Le riff de synthé du morceau unique en son genre, artefact pris entre deux paradigmes, sera repris à son tour dans les machines des DJs et rappé dessus par tout un chacun pour les décennies à venir. Parce que le morceau, par son originalité, sa répétition hypnotique, ses sons étranges, son groove funky et décalé, son soutien naturel aux textes anecdotiques et aux frustrations, semble avoir mis le doigt sur quelque chose d'authentique et de frais qui donne envie toujours d'y revenir. Voilà la musique hip hop. Personnellement, j'écouterais une version d'une heure du Message et de plusieurs de ses rejetons sans voir le temps passer.
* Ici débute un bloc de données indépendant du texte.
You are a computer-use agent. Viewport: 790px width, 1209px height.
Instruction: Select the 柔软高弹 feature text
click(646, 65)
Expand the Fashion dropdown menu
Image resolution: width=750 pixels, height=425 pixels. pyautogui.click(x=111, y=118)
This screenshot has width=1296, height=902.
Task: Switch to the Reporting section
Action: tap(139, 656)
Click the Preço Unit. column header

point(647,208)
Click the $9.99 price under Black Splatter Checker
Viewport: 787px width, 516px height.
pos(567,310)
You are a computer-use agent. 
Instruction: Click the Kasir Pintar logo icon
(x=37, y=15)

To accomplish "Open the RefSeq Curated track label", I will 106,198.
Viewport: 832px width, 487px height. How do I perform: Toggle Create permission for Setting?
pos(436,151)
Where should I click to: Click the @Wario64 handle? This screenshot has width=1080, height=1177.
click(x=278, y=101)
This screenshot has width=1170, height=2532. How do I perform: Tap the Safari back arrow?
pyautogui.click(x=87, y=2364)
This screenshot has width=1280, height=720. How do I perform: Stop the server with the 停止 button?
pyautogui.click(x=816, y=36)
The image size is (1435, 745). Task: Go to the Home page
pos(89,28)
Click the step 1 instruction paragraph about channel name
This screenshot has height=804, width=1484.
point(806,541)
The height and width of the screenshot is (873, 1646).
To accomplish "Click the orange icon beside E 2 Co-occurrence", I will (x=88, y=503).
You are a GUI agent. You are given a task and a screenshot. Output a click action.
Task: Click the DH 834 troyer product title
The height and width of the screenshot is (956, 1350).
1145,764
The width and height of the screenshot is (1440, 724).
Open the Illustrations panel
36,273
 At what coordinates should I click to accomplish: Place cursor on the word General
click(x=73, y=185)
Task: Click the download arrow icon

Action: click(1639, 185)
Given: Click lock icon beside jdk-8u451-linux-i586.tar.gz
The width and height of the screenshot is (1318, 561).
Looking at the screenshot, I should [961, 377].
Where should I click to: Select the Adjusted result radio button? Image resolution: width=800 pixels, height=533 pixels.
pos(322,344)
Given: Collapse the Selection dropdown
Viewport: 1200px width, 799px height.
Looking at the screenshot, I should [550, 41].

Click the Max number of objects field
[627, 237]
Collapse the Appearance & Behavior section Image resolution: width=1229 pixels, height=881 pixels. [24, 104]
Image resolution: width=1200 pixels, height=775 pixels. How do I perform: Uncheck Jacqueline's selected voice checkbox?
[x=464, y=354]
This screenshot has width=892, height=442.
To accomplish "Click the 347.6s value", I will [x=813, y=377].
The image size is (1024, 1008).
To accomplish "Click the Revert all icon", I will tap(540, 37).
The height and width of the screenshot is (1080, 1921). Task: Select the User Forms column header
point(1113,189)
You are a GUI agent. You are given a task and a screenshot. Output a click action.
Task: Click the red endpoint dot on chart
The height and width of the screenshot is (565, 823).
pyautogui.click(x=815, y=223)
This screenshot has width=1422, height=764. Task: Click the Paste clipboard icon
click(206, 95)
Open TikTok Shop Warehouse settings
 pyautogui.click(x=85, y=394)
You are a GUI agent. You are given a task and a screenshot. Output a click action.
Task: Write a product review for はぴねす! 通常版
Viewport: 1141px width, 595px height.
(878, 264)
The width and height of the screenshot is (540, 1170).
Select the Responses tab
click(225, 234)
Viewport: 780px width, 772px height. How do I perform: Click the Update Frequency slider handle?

Rien de surprenant que les synthés soient dorénavant et pour toujours, avec les boîtes à rythme, les séquenceurs et les procédés d'échantillonnage, dans la boîte à outil des producers hip hop.

vendredi 19 juin 2009

Comme soufflée d'une sarbacane (Jour 39)

Jour 39
Poison Arrow - ABC
Single extrait de l'album The Lexicon of Love (1982) - UK

ABC est formé en 1980 à Shefield sur les fondations du band new wave Vice Versa qui après un interview avec le journaliste musical Martin Fry l'engage comme chanteur et change de mission et de nom. Catégorisé rapidement dans le mouvement néo-romantique avec les Spandau Ballet et Duran Duran, ABC se démarque avec sa formule pop mélodique, polie, énergique qui scintille à l'oreille grâce à une combinaison originale de synthétiseurs et d'arrangements orchestraux. Poison Arrow, extrait d'un album réalisé par Trevor Horne, qui chante à cette époque pour Yes et les Buggles, en est un exemple type. Le style pique la curiosité : le single est haut placé en Angleterre et en Australie et entre au Billboard.

vendredi 5 juin 2009

Tu veux ou tu veux pas? (Jour 38)

Jour 38
Don't You Want Me - The Human League
12" extrait de l'album Dare! (1981) - UK

Sensée être une pièce plus hardcore (le son original était grinçant) sur le thème du pouvoir et de la sexualité, Don't You Want Me s'est retrouvée édulcorée à la production contre le gré du leader du band, Phil Oakey. Chantée en duo avec une des choristes encore adolescente, la chanson est reléguée aux catacombes en fin d'album comme compromis. La maison de disque, après trois honnêtes réussites en trois sorties de singles, pousse sa luck et décide de sortir le morceau malgré le mécontentement du band qui pense y perdre ses fans pour cause d'écoeurantite aiguë. La pièce, appréciée pour son propos, pour le riff et son refrain accrocheur, pour l'apport timide de la chanteuse, pour l'orgie synthpop en couches multiples (entendez ses superbes faux cuivres retentissants), et son vidéo, trouve écho dans la masse et devient #1 en Angleterre et devient un des plus gros hits de 1982 aux USA. Oakey reverra ses opinions sur le rendu de la pièce.

jeudi 4 juin 2009

Pas assez (Jour 37)

Jour 37
Just Can't Get Enough - Depeche Mode
7" (1981) - UK

Inspiré par le riff de la pièce "To Cut A Long Story Short" de Spandau Ballet (voir Pour faire une histoire courte (Jour 29)), le jeune groupe anglais propose Just Can't Get Enough à sa maison de disque après la sortie de leur premier album. L'apport synthpop à cette chanson, qui connaîtra un petit succès sur les palmarès dance anglais et américain et qui deviendra un standard pop, est surtout dû au claviériste Vince Clark qui quitte le band immédiatement après la sortie de Speak and Spell, le deuxième album, pour aller former Yazoo avec la chanteuse Alison Moyet. Cela n'empêche pas Depeche Mode de faire carrière et de poursuivre sa mission de composer autour de la voix bowiesque de Dave Gahan des perles à la fois pop et électroniques d'une beauté touchante pendant près de trois décennies. À suivre.